リクライニングシートを目一杯倒し、アイマスクをかけて眠っていたその乗客は、アイマスクを取ると、眠そうにごしごしと目をこすった。
「もうすぐ最終着陸態勢に入ります。お座席の背もたれを元の位置に戻して頂けないでしょうか?」キャビンアテンダントはそう言って深々と頭を下げた。

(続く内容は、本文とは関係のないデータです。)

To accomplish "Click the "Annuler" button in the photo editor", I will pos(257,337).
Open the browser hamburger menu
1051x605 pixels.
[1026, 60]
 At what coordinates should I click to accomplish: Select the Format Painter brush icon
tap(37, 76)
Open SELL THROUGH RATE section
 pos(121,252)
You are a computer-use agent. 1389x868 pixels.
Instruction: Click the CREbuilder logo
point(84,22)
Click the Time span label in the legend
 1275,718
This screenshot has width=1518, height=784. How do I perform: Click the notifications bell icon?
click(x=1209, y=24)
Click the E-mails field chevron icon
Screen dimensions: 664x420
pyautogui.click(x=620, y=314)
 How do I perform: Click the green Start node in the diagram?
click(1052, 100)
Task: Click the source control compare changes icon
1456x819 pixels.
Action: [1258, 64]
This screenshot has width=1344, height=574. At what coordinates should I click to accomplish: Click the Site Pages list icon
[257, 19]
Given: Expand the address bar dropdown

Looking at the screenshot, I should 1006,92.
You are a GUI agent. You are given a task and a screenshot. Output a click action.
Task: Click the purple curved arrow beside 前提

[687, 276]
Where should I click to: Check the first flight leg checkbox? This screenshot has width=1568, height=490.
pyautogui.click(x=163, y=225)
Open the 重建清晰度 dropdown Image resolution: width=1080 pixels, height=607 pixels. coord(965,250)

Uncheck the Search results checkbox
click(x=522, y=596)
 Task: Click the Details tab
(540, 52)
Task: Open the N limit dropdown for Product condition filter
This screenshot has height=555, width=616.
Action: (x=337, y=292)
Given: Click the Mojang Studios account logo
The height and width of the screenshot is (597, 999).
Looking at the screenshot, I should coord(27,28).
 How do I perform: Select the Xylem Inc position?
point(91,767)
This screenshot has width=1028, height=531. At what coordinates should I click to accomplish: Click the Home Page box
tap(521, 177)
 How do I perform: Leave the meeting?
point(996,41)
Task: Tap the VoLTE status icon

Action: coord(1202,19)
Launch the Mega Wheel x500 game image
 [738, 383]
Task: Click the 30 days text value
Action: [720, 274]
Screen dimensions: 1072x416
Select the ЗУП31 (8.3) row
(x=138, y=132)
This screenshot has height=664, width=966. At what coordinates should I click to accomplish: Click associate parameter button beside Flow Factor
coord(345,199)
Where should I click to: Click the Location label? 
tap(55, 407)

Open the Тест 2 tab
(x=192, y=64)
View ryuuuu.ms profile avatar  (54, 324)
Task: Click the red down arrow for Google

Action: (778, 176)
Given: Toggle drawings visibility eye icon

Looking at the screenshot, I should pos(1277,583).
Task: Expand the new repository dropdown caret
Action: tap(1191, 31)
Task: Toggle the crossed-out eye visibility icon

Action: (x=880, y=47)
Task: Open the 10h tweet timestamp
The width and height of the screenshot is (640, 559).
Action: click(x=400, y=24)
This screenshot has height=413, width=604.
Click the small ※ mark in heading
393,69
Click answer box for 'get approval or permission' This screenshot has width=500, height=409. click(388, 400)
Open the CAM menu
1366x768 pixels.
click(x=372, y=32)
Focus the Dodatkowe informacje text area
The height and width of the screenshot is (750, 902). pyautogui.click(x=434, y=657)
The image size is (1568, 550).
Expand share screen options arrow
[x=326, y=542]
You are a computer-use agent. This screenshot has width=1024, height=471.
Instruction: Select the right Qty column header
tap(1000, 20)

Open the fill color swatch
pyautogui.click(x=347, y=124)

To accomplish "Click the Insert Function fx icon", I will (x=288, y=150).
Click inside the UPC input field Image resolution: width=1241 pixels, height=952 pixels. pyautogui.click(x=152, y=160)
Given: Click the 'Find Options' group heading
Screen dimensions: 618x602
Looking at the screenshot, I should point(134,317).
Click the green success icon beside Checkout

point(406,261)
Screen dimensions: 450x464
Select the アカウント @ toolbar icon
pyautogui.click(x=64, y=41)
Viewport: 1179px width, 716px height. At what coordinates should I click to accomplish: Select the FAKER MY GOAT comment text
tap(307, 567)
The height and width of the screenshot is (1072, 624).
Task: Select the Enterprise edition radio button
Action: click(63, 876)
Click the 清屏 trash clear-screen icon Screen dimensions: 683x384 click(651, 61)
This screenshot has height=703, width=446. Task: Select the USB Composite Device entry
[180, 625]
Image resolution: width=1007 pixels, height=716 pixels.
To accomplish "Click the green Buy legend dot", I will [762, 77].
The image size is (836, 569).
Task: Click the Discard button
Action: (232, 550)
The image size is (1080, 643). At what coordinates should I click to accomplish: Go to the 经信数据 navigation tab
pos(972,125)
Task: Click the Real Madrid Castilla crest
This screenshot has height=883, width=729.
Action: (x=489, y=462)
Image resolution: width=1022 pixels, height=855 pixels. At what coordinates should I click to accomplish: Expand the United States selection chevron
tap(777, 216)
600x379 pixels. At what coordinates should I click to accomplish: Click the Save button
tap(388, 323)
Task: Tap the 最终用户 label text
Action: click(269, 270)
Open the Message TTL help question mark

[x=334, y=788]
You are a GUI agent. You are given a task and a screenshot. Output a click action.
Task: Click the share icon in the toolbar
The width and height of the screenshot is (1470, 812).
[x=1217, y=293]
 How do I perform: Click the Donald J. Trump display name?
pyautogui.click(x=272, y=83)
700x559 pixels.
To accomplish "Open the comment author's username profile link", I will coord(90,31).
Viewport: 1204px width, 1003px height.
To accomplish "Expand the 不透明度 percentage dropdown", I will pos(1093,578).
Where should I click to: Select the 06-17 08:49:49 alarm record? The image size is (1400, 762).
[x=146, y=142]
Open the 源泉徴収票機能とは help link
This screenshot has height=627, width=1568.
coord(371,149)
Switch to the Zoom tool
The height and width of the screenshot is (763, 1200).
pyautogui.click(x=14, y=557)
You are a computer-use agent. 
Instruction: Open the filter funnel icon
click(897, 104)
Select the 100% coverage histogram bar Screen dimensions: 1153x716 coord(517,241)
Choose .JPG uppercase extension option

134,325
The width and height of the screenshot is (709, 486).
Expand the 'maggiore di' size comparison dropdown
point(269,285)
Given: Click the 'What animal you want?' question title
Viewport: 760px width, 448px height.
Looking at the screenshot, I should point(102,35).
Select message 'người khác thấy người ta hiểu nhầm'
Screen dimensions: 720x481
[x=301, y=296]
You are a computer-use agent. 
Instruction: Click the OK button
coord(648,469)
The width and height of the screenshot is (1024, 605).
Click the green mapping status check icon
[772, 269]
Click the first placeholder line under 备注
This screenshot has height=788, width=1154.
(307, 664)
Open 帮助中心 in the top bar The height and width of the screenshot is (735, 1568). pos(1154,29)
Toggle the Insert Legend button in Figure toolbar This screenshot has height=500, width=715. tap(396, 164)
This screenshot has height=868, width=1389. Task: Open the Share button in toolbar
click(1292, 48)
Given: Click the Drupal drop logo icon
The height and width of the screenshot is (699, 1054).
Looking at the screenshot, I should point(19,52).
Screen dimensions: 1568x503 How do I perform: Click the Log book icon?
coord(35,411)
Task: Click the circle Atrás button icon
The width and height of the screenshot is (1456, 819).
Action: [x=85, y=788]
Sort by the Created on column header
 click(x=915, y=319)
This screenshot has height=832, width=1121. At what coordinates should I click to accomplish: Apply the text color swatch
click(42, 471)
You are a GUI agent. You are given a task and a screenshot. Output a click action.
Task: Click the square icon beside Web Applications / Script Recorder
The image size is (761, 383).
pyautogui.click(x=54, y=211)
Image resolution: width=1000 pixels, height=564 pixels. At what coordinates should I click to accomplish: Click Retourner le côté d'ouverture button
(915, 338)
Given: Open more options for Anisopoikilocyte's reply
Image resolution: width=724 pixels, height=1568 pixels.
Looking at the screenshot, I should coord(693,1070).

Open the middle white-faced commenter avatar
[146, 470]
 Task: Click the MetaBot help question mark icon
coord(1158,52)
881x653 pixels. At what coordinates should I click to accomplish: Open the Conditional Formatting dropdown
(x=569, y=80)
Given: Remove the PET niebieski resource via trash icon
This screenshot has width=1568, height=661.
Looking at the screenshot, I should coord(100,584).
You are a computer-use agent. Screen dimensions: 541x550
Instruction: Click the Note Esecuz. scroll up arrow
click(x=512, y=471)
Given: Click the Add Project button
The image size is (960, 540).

「うーん」その乗客は伸びをすると、バッと体を起こし、さらにシートを元に戻した。
「もう着くの?」そう聞いたその乗客はまだ17,8くらいの少女だった。くりくりした瞳に全体的にぽっちゃりした感じ。色白のその女の子は窓の外を凝視した。
「ああ、レイナ島だ、懐かしいなあ」
「あの、お客様」再度、キャビンアテンダントが声をかける。
「何?」大きな瞳を輝かせて、少女が反応する。
「シートベルトもお締めください」
「ああ」少女は慌ててカチャカチャとベルトを締める。
「ごめんなさいね。それにしてもひさしぶりだなあ」少女の目は再び窓の外に向く。
「前にもいらしたことがあるんですか?」キャビンアテンダントはにこやかに尋ねた。
少女はニコリと笑う。
「さゆはねえ、ここで生まれたの」
「あら、そうでしたか」
「さゆはねえ、レイナに会うために戻ってきたの。2年間留学してたんだけど」
さゆと名乗る少女はうれしそうに語る。
「じゃあ、ひさしぶりのふるさとなんですね?」
「はい」
「では、お家に戻られましたら、ごゆっくりなさって下さい」キャビンアテンダントはそう言い置いて、乗員用のジャンプシートの方に歩き去った。

「レイナ元気かなー?それからキャメも。さゆみんが帰って来たよー」
機体は着陸に向けて最終旋回に入った。窓の下に紺碧の海が広がる。

「なんか楽しい事ありそう」少女は機体の高度が下がるに連れて、ワクワク感を高めていった。